1. Change the database character set and collation
ALTER DATABASE `<database name>` CHARACTER SET utf8mb4 COLLATE utf8mb4_unicode_ci;
2. Disables the foreign keys check
SET FOREIGN_KEY_CHECKS=0;
3. Change the field types.
ALTER TABLE `LEK_term_proposal` CHANGE COLUMN `term` `term` TEXT CHARACTER SET 'utf8mb4' NOT NULL DEFAULT '' COMMENT 'the proposed term' ; ALTER TABLE `LEK_terms` CHANGE COLUMN `term` `term` TEXT CHARACTER SET 'utf8mb4' NOT NULL DEFAULT '' ; ALTER TABLE `LEK_plugin_segmentstatistic_terms` CHANGE COLUMN `term` `term` TEXT CHARACTER SET 'utf8mb4' NOT NULL DEFAULT '' ; ALTER TABLE `LEK_term_history` CHANGE COLUMN `term` `term` TEXT CHARACTER SET 'utf8mb4' NOT NULL DEFAULT '' ;
4. This script will auto-generate the alter scripts for all tables for character set and collation migration from
utf8 to utf8mb4 and utf8_general_ci to utf8mb4_unicode_ci. Execute all result scripts after step 5.

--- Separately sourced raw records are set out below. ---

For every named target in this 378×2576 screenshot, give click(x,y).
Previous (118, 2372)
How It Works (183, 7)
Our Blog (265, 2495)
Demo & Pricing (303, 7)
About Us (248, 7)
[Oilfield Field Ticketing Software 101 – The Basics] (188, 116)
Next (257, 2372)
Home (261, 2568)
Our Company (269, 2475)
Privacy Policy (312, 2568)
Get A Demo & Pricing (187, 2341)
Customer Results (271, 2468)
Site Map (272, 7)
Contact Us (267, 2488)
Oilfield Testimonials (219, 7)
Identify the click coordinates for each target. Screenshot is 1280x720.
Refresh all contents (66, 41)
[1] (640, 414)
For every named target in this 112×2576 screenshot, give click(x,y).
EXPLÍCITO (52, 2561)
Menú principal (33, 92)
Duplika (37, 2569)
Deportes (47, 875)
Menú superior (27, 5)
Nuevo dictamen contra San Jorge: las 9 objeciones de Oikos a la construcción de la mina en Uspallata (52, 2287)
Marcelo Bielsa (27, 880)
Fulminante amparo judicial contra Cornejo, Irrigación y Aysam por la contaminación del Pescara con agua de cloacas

SELECT CONCAT( 'ALTER TABLE ', table_name, ' CHARACTER SET utf8mb4 COLLATE utf8mb4_unicode_ci; ', 'ALTER TABLE ', table_name, ' CONVERT TO CHARACTER SET utf8mb4 COLLATE utf8mb4_unicode_ci; ') as r FROM information_schema.TABLES AS T, information_schema.`COLLATION_CHARACTER_SET_APPLICABILITY` AS C WHERE C.collation_name = T.table_collation AND T.table_schema = <database name> AND (C.CHARACTER_SET_NAME != 'utf8mb4' OR C.COLLATION_NAME not like 'utf8mb4%
5. This script will auto-generate the alter scripts for migration from utf8_bin to utf8mb4_bin for all table columns where the table collation is utf8_bin.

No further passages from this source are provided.